**ACTIVIDAD 1**
Traduce al inglés esta oración del texto sobre la violencia: "El quid del problema no es la falta de leyes o de condenas más fuertes."
**ACTIVIDAD 2**
Devuelve sin cambios el pasaje del texto sobre la violencia que va desde "Llevamos años y" hasta "de lo patológico.".
**ACTIVIDAD 3**
Indica, por favor, si cada afirmación concuerda con el texto sobre la violencia. Responde sí o no y cita las palabras del texto que lo deciden.
(a) Según el texto, la aprobación de la cadena perpetua para violadores y abusadores de niños cambiará la situación.
(b) Luis Santiago fue convertido en víctima por su propio padre.
(c) Los sociólogos llaman anomia al debilitamiento general de la moralidad y al exceso de tolerancia que describe el texto.

Llevamos años y años siendo testigos de todo tipo de violencias que se reciclan como en un eterno retorno de lo mismo y solo reaccionamos como un todo de cuando en vez, como en el caso reciente de Luis Santiago, ese bebé de ojos inmensos y mirada dulce a quien su propio padre convirtió en víctima. No logro entender por qué creamos los monstruos que creamos, qué mueve a algunos seres humanos a dañar a otros —familiares o extraños—, qué mecanismos dominan la mente de los violentos, en qué momento pierden el razonamiento moral, cuál es la frontera que divide lo normal de lo patológico.
Vivimos una situación de crisis social y de descreimiento de las instituciones y las normas, y creo que la eventual aprobación de la cadena perpetua para violadores y abusadores de niños no va a cambiar nada. El quid del problema no es la falta de leyes o de condenas más fuertes. Menos aun en el caso de psicópatas, enfermos incurables. El meollo es el debilitamiento general de la moralidad, el exceso de tolerancia a la violencia, a la injusticia, a la inequidad, a la corrupción, a la impunidad. Y eso es lo que los sociólogos llaman anomia, que no es otra cosa que la no aceptación de la existencia de normas comunes y modos de convivir.

Datos almacenados
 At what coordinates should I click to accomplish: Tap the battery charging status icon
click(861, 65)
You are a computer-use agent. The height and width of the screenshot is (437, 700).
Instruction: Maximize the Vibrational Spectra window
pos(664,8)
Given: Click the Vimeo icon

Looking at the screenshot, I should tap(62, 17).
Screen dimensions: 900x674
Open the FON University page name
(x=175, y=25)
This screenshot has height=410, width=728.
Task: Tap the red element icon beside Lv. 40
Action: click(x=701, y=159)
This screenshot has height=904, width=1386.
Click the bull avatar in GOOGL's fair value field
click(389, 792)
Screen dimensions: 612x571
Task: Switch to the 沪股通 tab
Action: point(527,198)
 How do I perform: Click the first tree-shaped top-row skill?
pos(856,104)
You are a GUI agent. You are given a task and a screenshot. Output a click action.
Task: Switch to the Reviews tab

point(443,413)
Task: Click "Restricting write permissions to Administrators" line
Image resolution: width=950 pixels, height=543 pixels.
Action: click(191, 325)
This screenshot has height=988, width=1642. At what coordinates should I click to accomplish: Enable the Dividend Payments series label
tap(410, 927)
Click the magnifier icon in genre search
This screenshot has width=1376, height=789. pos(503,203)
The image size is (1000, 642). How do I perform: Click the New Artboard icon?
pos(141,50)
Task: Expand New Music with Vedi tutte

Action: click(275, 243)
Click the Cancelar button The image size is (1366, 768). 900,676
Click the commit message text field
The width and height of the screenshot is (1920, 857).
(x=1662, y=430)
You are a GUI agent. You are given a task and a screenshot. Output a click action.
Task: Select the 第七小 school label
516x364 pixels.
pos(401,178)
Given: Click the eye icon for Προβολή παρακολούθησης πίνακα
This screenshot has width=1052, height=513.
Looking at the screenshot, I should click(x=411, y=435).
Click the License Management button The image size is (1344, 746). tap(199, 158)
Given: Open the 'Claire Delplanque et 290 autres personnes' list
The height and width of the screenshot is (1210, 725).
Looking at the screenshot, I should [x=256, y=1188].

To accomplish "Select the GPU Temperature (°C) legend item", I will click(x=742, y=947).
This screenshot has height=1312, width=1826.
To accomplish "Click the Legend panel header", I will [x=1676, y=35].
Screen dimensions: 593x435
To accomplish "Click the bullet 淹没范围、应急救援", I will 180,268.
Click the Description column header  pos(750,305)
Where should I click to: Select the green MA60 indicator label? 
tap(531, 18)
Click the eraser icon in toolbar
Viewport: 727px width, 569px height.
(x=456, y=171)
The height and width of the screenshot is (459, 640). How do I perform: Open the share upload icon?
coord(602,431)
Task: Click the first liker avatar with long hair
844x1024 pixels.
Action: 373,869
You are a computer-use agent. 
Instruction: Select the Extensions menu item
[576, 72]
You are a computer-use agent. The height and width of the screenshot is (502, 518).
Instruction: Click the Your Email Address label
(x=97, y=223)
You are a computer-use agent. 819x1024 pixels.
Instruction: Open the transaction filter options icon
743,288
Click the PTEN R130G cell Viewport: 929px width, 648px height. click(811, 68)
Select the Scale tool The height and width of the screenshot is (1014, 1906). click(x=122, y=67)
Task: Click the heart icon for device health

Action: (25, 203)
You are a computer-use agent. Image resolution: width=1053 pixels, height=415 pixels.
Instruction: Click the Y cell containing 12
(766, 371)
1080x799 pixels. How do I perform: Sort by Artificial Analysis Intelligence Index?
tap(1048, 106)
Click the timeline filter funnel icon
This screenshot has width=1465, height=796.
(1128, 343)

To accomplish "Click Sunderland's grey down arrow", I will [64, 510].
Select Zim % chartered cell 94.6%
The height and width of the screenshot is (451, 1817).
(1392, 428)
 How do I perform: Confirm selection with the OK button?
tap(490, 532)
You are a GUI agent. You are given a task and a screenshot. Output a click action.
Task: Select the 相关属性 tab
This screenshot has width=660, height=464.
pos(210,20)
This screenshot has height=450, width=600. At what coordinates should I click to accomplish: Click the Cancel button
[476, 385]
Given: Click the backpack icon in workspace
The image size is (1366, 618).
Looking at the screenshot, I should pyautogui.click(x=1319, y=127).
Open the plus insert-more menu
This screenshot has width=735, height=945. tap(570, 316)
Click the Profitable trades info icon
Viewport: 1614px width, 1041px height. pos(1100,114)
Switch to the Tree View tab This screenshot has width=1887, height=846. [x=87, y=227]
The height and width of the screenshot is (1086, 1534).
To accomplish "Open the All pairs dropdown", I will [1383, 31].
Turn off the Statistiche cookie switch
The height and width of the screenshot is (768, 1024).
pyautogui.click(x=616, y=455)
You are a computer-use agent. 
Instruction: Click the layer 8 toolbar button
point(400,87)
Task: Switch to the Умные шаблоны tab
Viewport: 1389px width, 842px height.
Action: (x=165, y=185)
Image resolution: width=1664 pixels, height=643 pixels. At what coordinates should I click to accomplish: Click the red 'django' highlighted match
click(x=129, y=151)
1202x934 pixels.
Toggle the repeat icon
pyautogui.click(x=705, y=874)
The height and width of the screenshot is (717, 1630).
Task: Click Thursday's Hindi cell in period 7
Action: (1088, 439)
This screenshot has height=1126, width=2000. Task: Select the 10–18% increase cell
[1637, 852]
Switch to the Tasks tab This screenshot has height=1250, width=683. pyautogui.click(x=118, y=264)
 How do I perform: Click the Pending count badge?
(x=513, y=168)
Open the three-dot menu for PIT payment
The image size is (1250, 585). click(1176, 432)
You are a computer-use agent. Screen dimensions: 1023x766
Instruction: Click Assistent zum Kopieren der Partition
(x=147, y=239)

**RESULTADO DEL EJERCICIO 1**
The crux of the problem is not a lack of laws or of harsher sentences.

**RESULTADO DEL EJERCICIO 2**
Llevamos años y años siendo testigos de todo tipo de violencias que se reciclan como en un eterno retorno de lo mismo y solo reaccionamos como un todo de cuando en vez, como en el caso reciente de Luis Santiago, ese bebé de ojos inmensos y mirada dulce a quien su propio padre convirtió en víctima. No logro entender por qué creamos los monstruos que creamos, qué mueve a algunos seres humanos a dañar a otros —familiares o extraños—, qué mecanismos dominan la mente de los violentos, en qué momento pierden el razonamiento moral, cuál es la frontera que divide lo normal de lo patológico.

**RESULTADO DEL EJERCICIO 3**
(a) No: "la eventual aprobación de la cadena perpetua para violadores y abusadores de niños no va a cambiar nada".
(b) Sí: "a quien su propio padre convirtió en víctima".
(c) Sí: "Y eso es lo que los sociólogos llaman anomia".